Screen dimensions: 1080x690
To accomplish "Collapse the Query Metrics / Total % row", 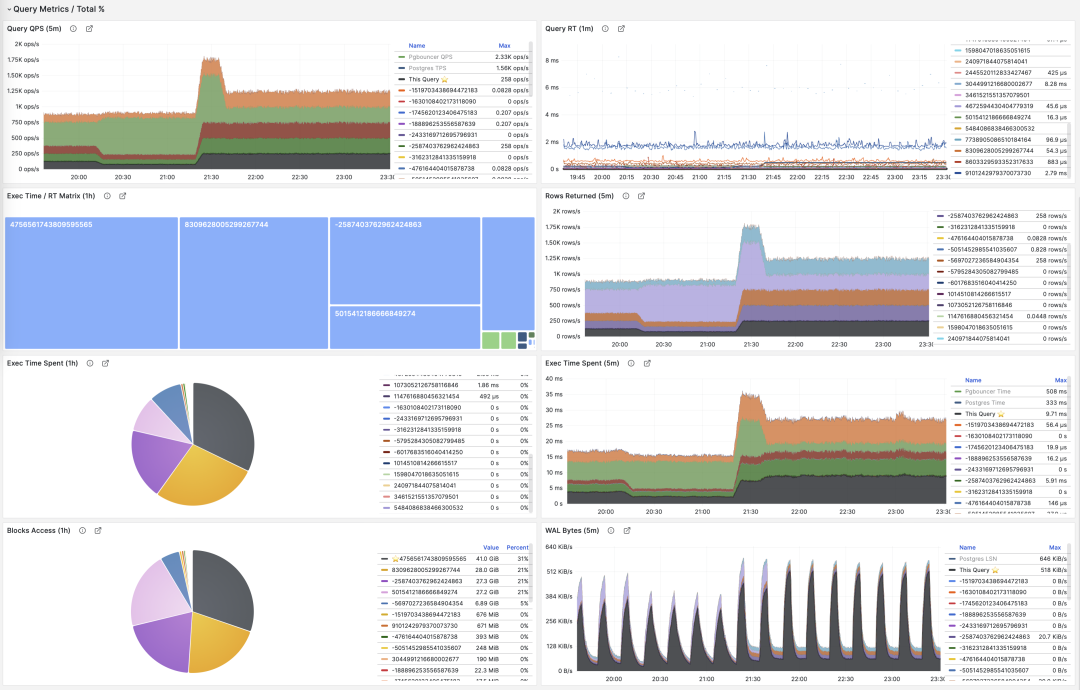I will click(9, 9).
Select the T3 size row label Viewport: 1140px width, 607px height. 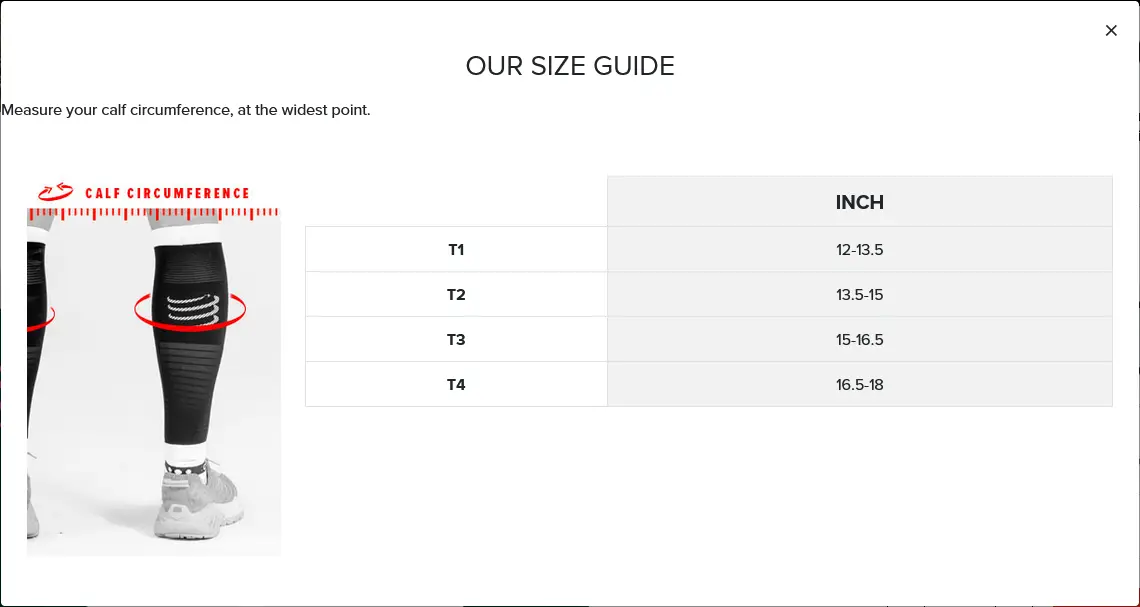[456, 339]
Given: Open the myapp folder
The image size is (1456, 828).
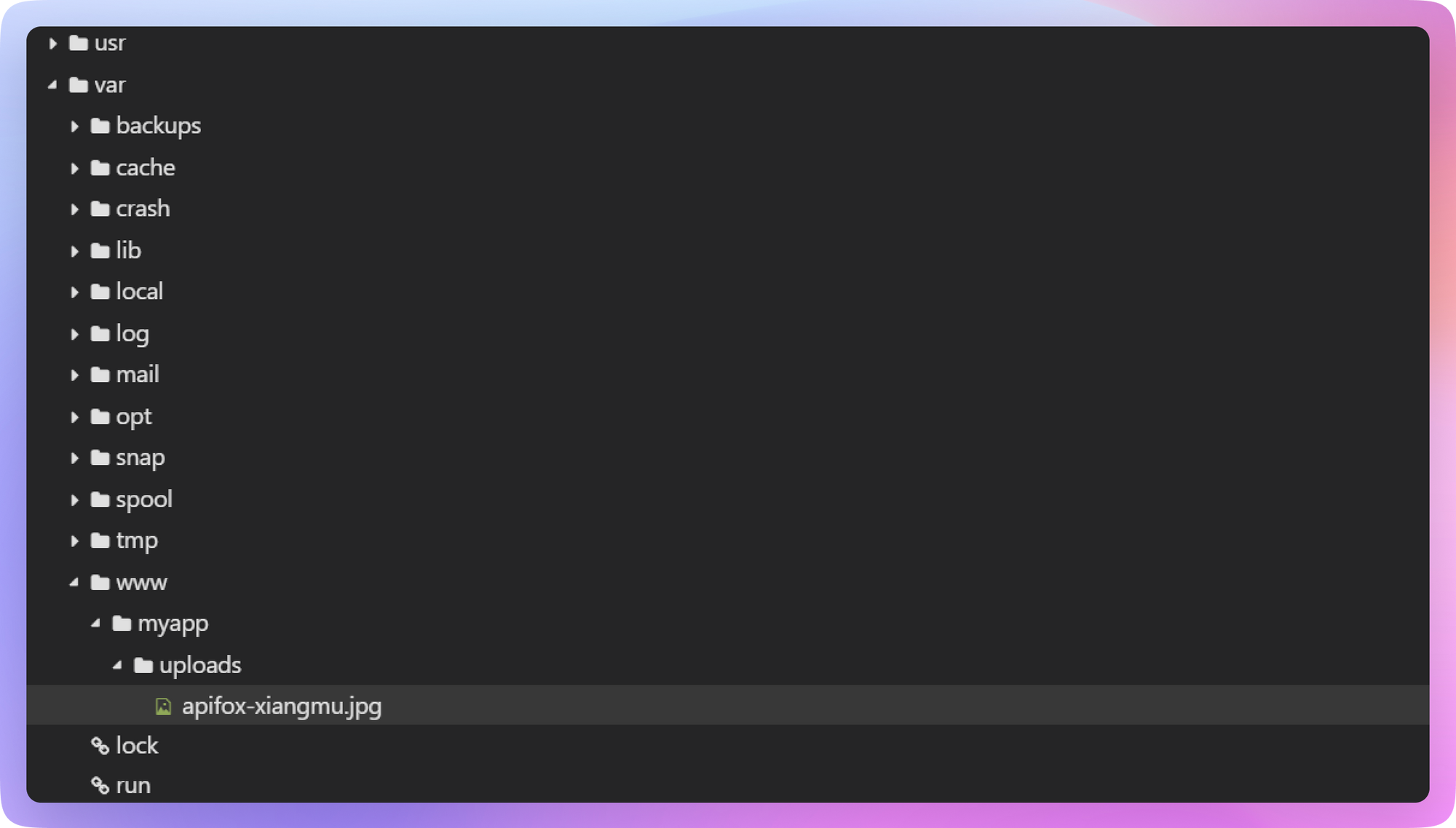Looking at the screenshot, I should 172,623.
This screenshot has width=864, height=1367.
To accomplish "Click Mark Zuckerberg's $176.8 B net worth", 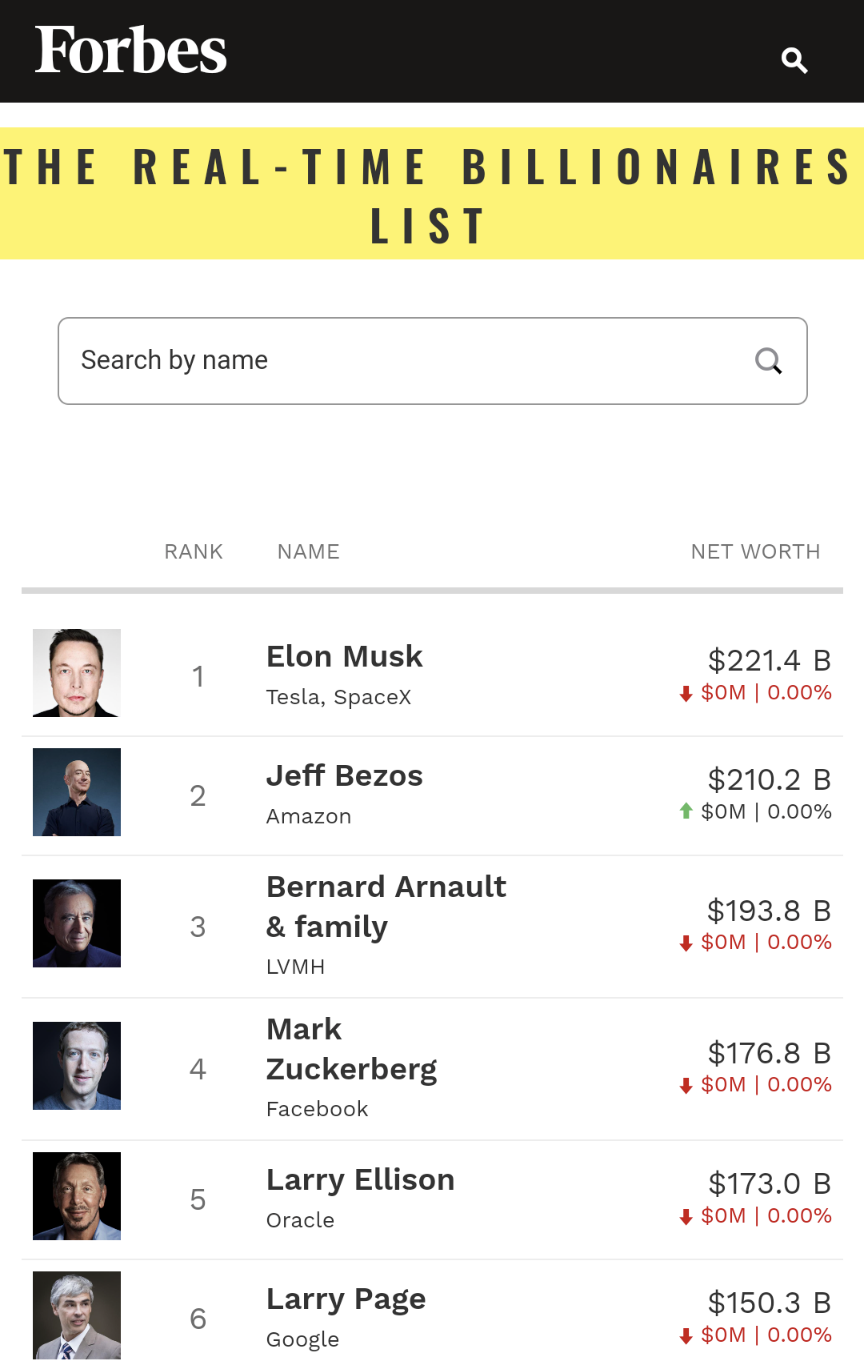I will 769,1053.
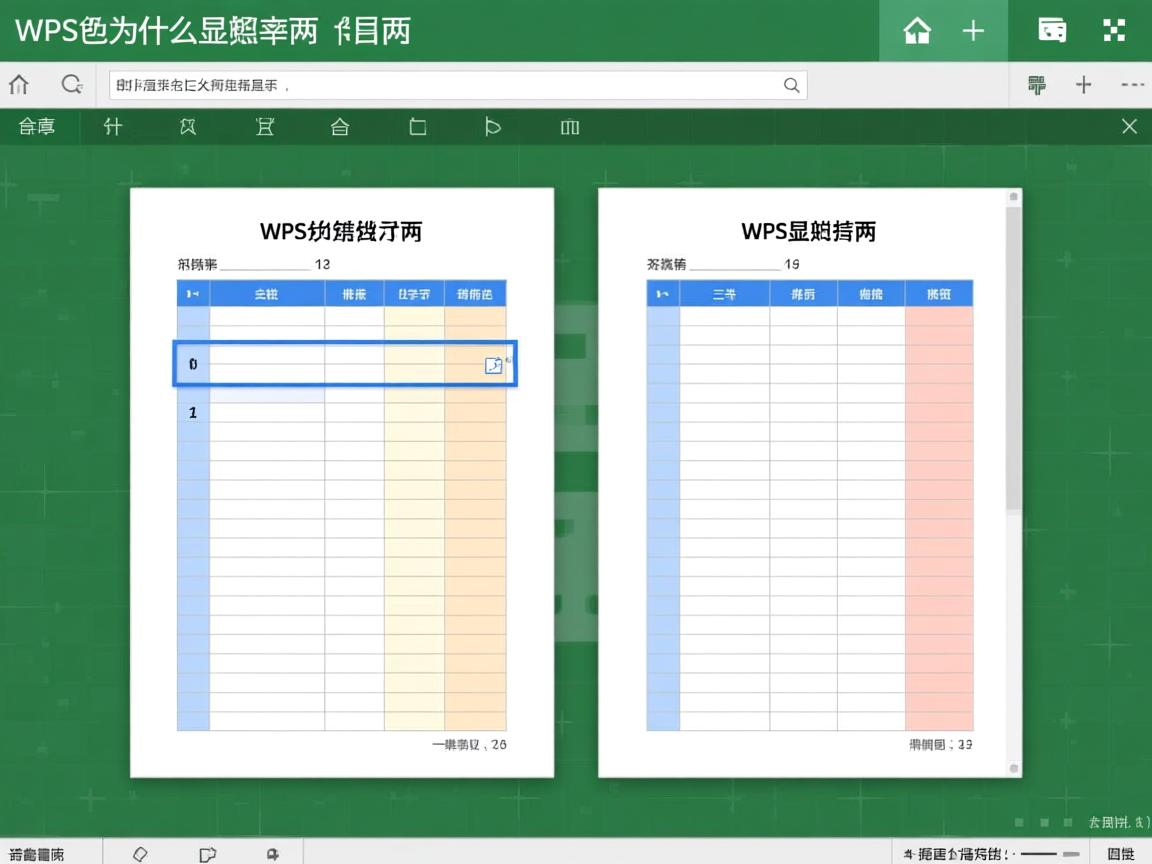Select the flag annotation tool in the green ribbon
Viewport: 1152px width, 864px height.
point(491,127)
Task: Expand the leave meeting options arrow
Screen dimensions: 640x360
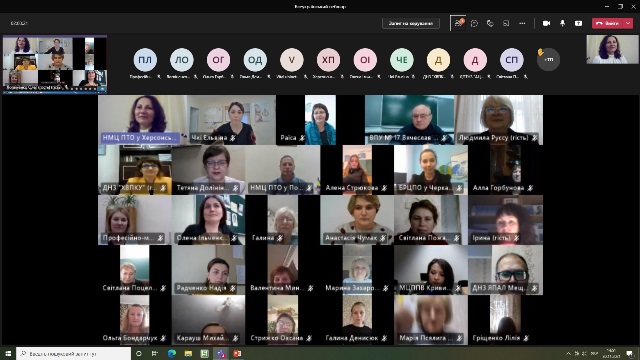Action: pyautogui.click(x=628, y=23)
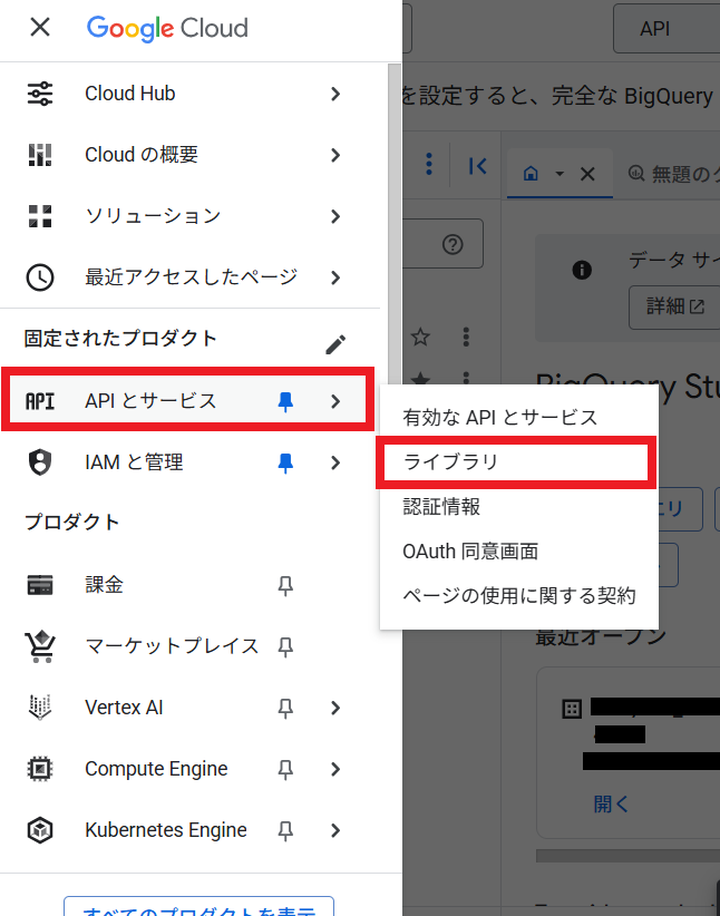Click the マーケットプレイス cart icon
This screenshot has width=720, height=916.
pyautogui.click(x=40, y=646)
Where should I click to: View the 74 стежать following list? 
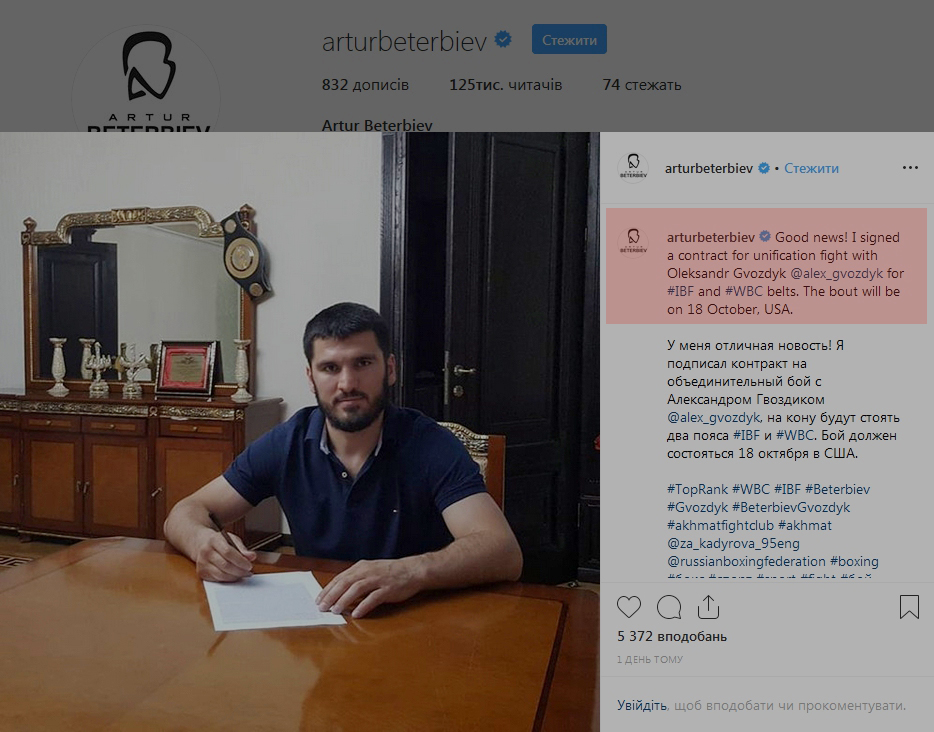point(642,85)

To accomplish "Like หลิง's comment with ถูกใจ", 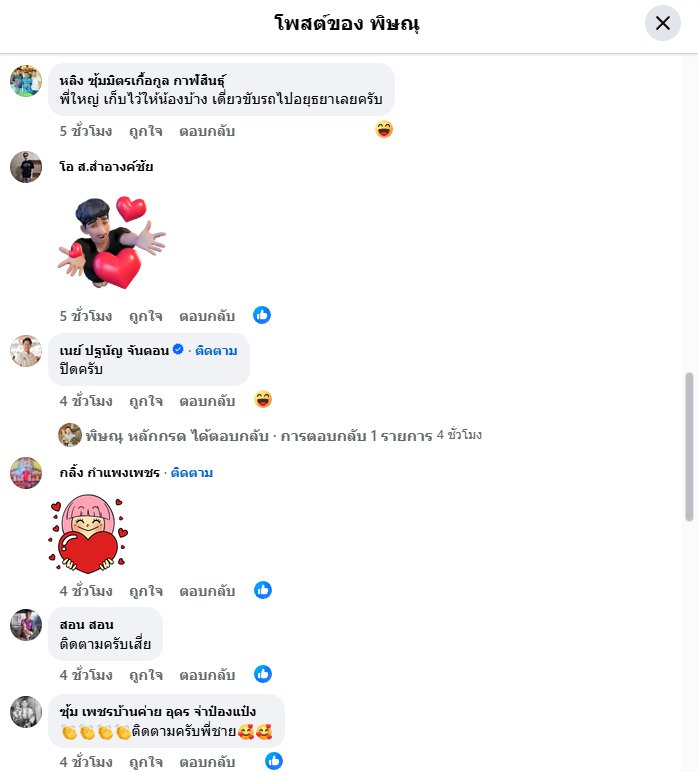I will pyautogui.click(x=146, y=131).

--------------------------------

What the task requires:
In the data above, the stretch from the line with "Given: Open the myapp folder" through the line with "This screenshot has width=864, height=1367." is to be returned exactly, minus any pictures.

Response to the task:
Given: Open the myapp folder
The image size is (1456, 828).
Looking at the screenshot, I should 172,623.
This screenshot has width=864, height=1367.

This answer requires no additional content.